WHAT THE TASK ASKS: Going through the data below, please show each line containing the string "agent".

SOURCE RECORDS:

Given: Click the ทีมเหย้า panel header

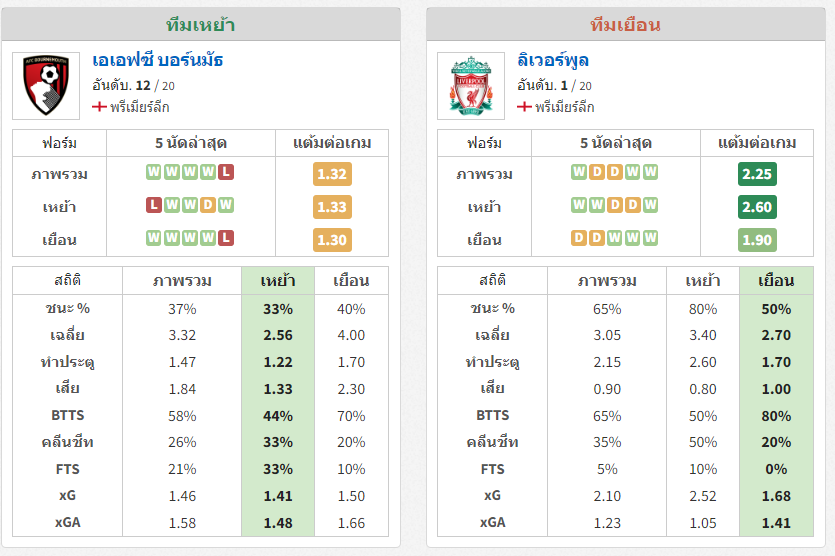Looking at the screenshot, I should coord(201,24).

* * *

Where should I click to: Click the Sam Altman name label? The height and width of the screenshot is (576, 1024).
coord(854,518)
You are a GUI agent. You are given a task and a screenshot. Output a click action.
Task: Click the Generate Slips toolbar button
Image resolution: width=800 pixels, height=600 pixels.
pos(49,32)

==

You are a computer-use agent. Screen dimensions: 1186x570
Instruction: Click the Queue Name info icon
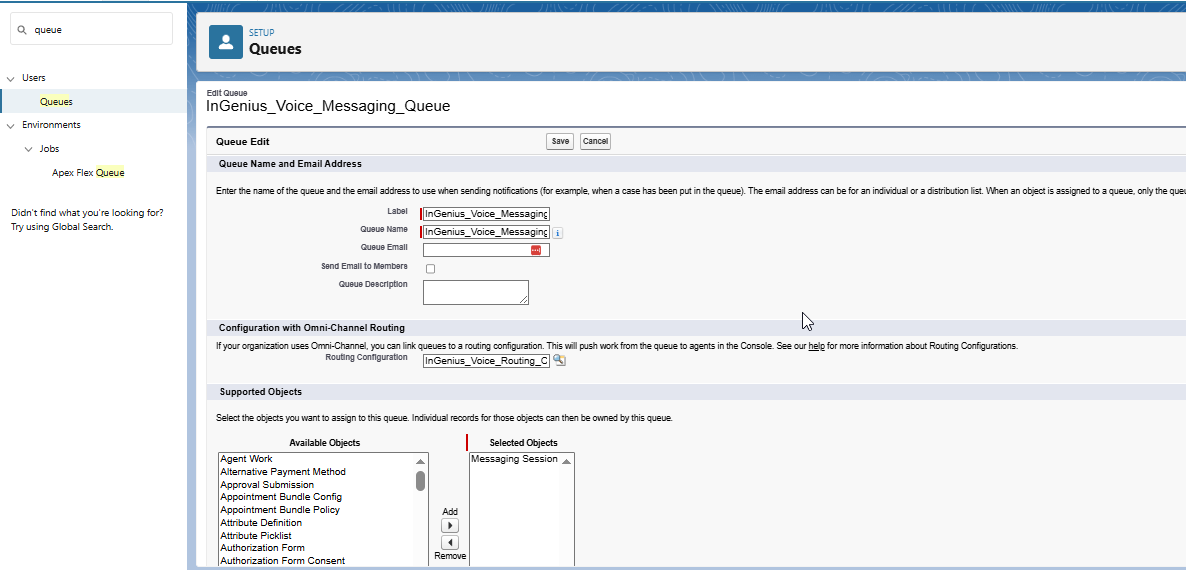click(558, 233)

ANSWER SECTION:
You are a GUI agent. You are given a task and a screenshot. Output a click action.
You are a computer-use agent. Screen dimensions: 1186x570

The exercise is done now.